Penilaian risiko diawali dengan penetapan maksud dan tujuan Instansi

Pemerintah yang jelas dan konsisten baik pada tingkat instansi maupun pada

tingkat kegiatan. Selanjutnya instansi pemerintah mengidentifikasi secara efisien

dan efektif resiko yang dapat menghambat pencapaian tujuan tersebut, baik yang

bersumber dari dalam maupun dari luar instansi. Terhadap resiko yang telah

diidentifikasi, dianalisis untuk mengetahui pengaruhnya terhadap pencapaian

tujuan. Pimpinan Instansi Pemerintah merumuskan pendekatan manajemen resiko

dan kegiatan pengendalian resiko yang diperlukan untuk memperkecil resiko.

               

(4)

3. Kegiatan Pengendalian Operasional

Kegiatan pengendalian merupakan kebijakan dan prosedur yang

membantu memastikan dilaksanakannya arahan pimpinan Instansi Pemerintah

untuk mengurangi resiko yang telah diidentifikasi selama proses penilaian resiko.

Kegiatan pengendalian yang diterapkan dalam suatu Instansi Pemerintah

dapat berbeda dengan yang diterapkan pada Instansi Pemerintah lain. Perbedaan

penerapan ini antara lain disebabkan oleh perbedaan visi, misi dan tujuan,

lingkungan dan cara beroperasi, tingkat kerumitan organisasi, sejarah dan latar

belakang serta budaya, serta resiko yang dihadapi.

4. Penyebaran dan Komunikasi Informasi Pengendalian

Informasi yang berhubungan perlu diidentifikasi, ditangkap dan

dikomunikasikan dalam bentuk dan kerangka waktu yang memungkinkan para

pihak memahami tanggung jawab. Sistem informasi menghasilkan laporan,

kegiatan usaha, keuangan dan informasi yang cukup untuk memungkinkan

pelaksanaan dan pengawasan kegiatan Instansi Pemerintah.

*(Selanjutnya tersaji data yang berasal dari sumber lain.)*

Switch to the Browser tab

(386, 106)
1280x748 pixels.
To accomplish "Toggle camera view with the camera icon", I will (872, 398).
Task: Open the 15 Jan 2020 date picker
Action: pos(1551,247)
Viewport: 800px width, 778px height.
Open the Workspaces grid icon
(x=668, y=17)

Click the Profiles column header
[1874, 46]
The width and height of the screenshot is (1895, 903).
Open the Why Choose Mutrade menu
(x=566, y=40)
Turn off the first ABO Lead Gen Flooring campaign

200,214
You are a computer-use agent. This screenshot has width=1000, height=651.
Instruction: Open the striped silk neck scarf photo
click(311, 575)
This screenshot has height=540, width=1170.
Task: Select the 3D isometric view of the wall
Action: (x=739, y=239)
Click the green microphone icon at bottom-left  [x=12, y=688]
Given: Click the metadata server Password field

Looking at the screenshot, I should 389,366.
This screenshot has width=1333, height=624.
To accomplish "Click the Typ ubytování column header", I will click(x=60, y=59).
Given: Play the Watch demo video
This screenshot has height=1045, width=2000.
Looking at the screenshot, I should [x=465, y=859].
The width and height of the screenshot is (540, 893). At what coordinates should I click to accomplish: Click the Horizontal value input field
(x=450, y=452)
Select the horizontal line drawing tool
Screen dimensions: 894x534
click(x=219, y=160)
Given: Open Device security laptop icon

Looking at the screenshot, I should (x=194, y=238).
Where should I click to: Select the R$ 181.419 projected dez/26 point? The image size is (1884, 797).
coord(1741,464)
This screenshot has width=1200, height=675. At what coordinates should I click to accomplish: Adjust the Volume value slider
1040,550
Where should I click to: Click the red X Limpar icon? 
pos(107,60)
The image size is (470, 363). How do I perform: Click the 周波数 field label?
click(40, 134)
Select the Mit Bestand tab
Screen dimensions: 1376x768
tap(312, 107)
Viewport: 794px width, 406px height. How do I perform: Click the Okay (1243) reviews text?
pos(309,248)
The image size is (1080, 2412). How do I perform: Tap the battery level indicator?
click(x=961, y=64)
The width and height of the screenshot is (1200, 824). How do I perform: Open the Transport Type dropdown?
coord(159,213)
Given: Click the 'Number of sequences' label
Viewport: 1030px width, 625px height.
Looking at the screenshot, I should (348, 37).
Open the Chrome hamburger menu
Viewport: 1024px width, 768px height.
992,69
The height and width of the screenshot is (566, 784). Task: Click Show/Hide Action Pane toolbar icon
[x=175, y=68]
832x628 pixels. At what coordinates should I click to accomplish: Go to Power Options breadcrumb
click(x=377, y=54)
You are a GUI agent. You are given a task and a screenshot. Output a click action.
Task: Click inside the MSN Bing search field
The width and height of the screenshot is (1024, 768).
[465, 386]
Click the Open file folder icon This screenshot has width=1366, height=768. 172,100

Informasi yang

dibutuhkan tidak hanya internal namun juga eksternal. Komunikasi yang efektif

harus meluas di seluruh jajaran organisasi dimana seluruh pihak harus menerima

pesan yang jelas dari manajemen puncak yang bertanggung jawab pada

pengawasan. Semua pegawai harus paham peran mereka dalam sistem

pengendalian interen seperti juga hubungan kerja antar individu. Mereka harus

memiliki alat yang menyebarluaskan informasi penting.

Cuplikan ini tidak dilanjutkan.